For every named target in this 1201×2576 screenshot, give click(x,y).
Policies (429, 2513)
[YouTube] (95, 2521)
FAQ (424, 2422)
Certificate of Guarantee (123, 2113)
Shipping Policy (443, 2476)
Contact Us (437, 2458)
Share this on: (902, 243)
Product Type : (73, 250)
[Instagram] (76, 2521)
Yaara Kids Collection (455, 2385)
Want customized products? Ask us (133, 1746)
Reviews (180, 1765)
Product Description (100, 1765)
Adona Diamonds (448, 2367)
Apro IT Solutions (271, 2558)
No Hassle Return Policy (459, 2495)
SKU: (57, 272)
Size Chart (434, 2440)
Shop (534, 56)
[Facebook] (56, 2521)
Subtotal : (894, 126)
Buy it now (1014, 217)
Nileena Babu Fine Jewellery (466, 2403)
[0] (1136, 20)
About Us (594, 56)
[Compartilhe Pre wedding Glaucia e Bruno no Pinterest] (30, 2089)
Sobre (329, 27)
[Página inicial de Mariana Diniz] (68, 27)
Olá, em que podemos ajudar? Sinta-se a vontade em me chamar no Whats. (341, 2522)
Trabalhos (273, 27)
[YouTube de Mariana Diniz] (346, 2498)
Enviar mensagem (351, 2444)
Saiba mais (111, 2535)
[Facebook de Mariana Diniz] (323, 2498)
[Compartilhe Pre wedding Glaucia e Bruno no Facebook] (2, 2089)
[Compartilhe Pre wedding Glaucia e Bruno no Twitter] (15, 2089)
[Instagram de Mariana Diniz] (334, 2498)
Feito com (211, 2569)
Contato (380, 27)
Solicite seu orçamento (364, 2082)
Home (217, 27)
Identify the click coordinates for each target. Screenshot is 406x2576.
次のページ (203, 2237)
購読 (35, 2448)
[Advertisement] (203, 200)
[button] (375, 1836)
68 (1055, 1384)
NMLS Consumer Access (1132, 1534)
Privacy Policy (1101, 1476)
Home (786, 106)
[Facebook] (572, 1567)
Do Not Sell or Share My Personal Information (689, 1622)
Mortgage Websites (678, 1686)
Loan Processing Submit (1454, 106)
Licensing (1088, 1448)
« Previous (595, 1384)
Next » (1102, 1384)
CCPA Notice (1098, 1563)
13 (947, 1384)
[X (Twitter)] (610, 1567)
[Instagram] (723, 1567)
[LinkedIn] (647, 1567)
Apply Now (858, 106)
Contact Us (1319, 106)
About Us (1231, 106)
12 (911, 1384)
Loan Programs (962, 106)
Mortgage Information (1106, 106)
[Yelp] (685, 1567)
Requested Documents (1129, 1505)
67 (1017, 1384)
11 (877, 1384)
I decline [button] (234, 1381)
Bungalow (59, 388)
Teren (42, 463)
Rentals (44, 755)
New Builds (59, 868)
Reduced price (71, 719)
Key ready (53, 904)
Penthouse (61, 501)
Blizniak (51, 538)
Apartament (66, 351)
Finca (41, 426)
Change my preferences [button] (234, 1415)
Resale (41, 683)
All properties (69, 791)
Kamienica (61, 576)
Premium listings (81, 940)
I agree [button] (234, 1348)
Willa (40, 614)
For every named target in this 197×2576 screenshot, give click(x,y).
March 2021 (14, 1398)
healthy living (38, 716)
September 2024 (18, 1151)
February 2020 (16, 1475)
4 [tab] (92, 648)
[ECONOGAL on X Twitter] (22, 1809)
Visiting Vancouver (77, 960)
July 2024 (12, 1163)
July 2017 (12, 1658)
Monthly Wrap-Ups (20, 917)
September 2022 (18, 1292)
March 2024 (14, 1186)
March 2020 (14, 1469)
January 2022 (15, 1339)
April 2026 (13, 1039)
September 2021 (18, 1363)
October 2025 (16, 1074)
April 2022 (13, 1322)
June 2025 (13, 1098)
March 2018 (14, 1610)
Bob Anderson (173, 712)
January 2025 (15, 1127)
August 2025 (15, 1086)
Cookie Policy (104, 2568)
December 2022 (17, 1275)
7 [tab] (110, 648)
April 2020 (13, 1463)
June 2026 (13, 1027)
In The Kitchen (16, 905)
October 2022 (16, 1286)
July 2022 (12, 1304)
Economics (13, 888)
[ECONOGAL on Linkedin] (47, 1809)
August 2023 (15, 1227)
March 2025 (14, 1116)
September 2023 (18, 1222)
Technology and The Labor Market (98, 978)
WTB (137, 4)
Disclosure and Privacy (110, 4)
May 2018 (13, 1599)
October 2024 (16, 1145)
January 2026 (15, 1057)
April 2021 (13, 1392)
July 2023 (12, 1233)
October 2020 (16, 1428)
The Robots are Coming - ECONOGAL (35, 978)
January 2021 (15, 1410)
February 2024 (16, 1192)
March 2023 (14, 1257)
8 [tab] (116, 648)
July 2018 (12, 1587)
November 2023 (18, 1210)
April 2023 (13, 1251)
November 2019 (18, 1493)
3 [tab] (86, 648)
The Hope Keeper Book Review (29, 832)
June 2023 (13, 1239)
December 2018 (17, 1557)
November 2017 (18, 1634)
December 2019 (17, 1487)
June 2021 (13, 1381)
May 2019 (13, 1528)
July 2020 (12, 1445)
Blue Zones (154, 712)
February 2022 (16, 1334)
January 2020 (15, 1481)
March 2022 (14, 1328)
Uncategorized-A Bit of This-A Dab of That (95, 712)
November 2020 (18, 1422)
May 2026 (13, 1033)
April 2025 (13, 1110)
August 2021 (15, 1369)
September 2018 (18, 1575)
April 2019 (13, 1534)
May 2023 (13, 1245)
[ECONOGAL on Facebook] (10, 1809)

☆ ☆ ☆ ☆ ☆ ☆ ☆

Exercise
Only one number is wanted: how many lines of the data above include the word "Mariana".

Result of this task
4